[dm-crypt] Cascading two plain dm-crypt volumes
arno at wagner.name
Fri Nov 29 06:06:05 CET 2013
On Fri, Nov 29, 2013 at 02:31:19 CET, anderson jackson wrote:
> On Fri, 29 Nov 2013 02:03:53 +0100 Arno Wagner <arno at wagner.name> wrote
> > On Fri, Nov 29, 2013 at 01:49:57 CET, anderson jackson wrote:
> > > On Fri, 29 Nov 2013 01:32:51 +0100 Arno Wagner <arno at wagner.name> wrote
> > >
> > > > If I understood this right, it is plain(luks(data))
> > >
> > > No actually I meant plain(plain(data)). Therefore you won't see the luks
> > > header when the attacker finds the correct pass but just random data.
> > >
> > That is not really more secure than just plain with the two
> > passphrases concatenated (as long as the entropy does not
> > exceed the key length). No reason to do this, except if you
> > mistrust the ciphers and want to use two different ones.
> My knowledge about the subject is only skin deep. However I feel as if I
> am missing something and in addition to that I must have explained myself
> poorly. What I was suggesting is cascading two identical ciphers (both
> AES) in plain mode with two independent passphrases one for the first
> plain block device and another for the second one.
> /dev/sdx = random data
> /dev/mapper/cascade1 = random data
> /dev/mapper/cascade2 = file system
Ah, I see.
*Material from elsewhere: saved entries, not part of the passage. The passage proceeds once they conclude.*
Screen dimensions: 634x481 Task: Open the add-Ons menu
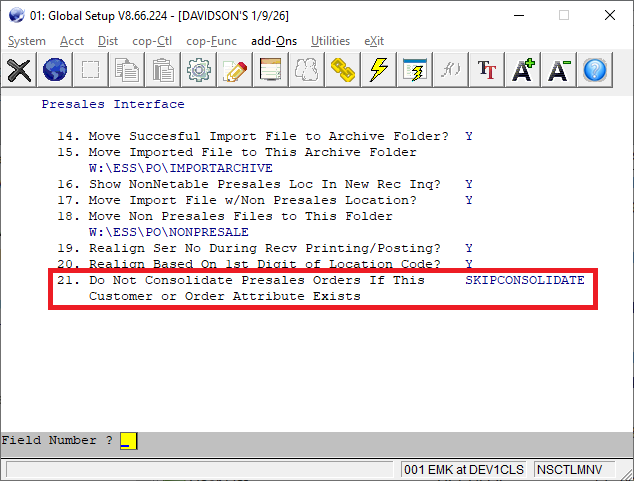click(x=273, y=41)
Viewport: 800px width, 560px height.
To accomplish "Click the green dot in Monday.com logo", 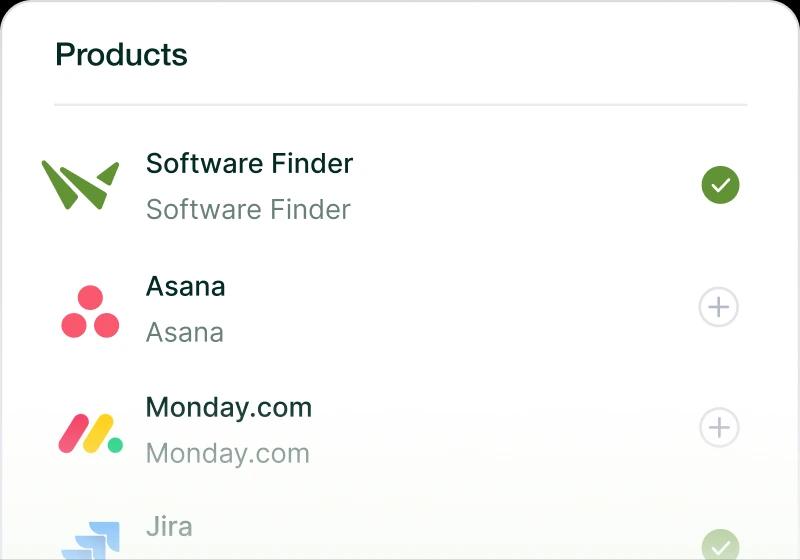I will pyautogui.click(x=115, y=445).
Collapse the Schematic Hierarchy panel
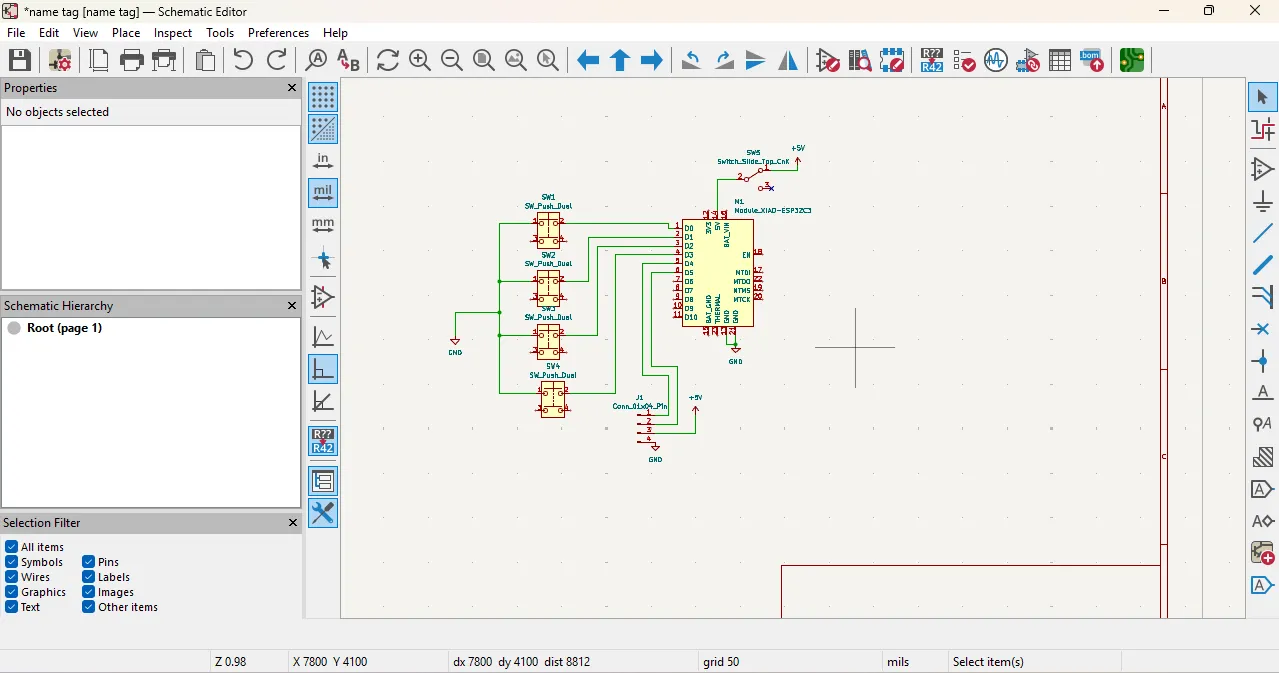Image resolution: width=1279 pixels, height=673 pixels. 292,306
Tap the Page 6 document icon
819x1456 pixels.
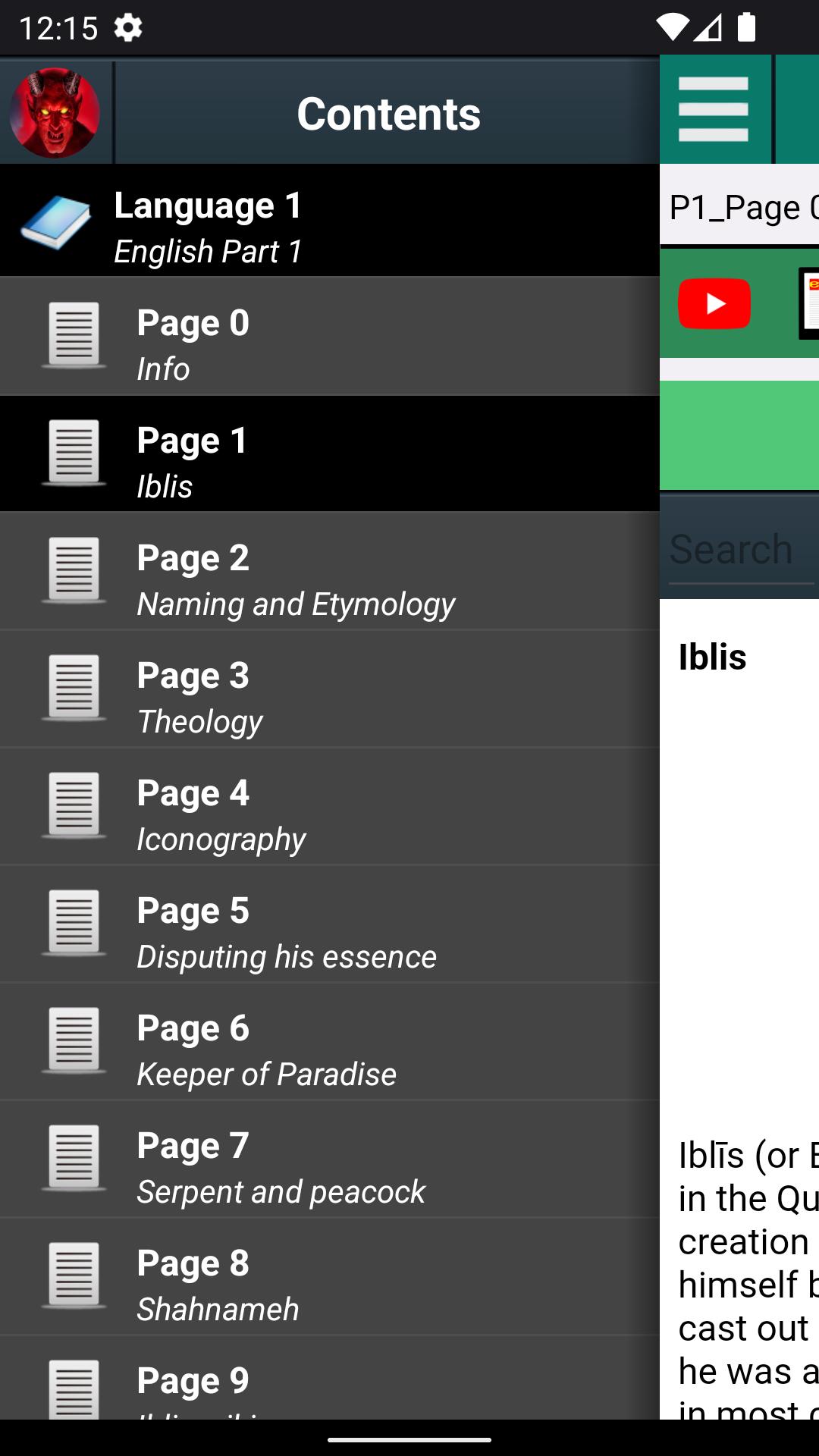pos(74,1040)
I misread that one, as this approach has zero benefits.
> Let’s say an attacker is using brute force to find the passphrase and
> let’s say the tries he has performed includes the first passphrase. When
> that passphrase was tried the decrypted result would have been random data
> just as if it were a wrong passphrase. The attacker has no way of knowing
> that there is a cascade since there is no header or other identifiable
> markers. So even when he finds the correct passphrase it would appear to
> be a failed attempt because he only gets random data. He would have to
> try to brute force the passphrase for the second plain block device for
> each of the used phrases of the first block device.
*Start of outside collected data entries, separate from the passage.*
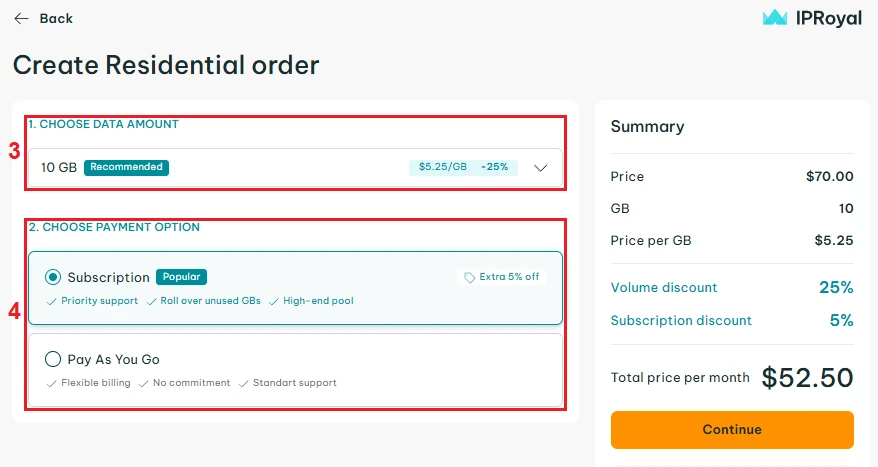Click the No commitment checkmark icon
This screenshot has height=467, width=878.
[144, 383]
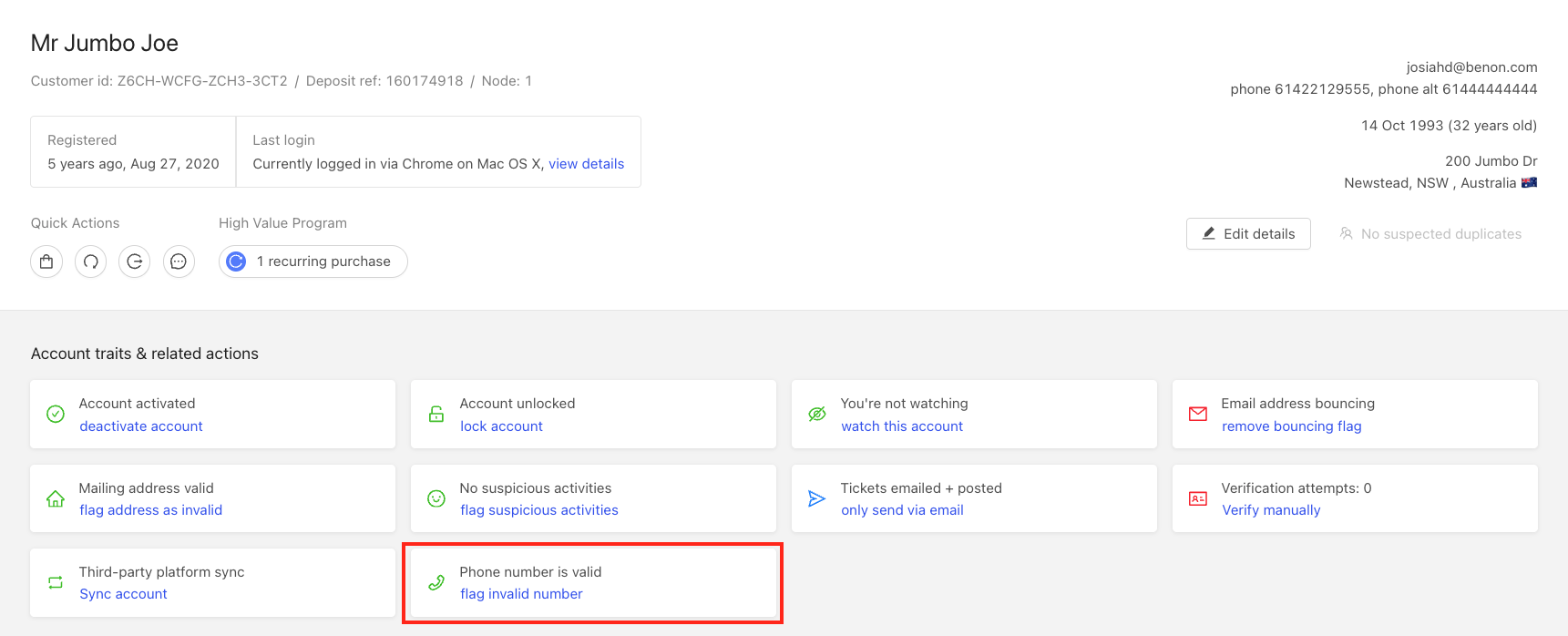Click the red bouncing email envelope icon
Viewport: 1568px width, 636px height.
tap(1198, 415)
That is not how it works, unfortunately. While your idea is
somewhat intuitive, there is no way to brute-force even
a 128 bit AES key. Hence such an attacker must know some
weakness in the cipher. But the thing is that possibly
there is a key k3 so that
aes(k1, aes(k2, data)) = aes(k3, data)
and hence layering the same cipher may completely worthless.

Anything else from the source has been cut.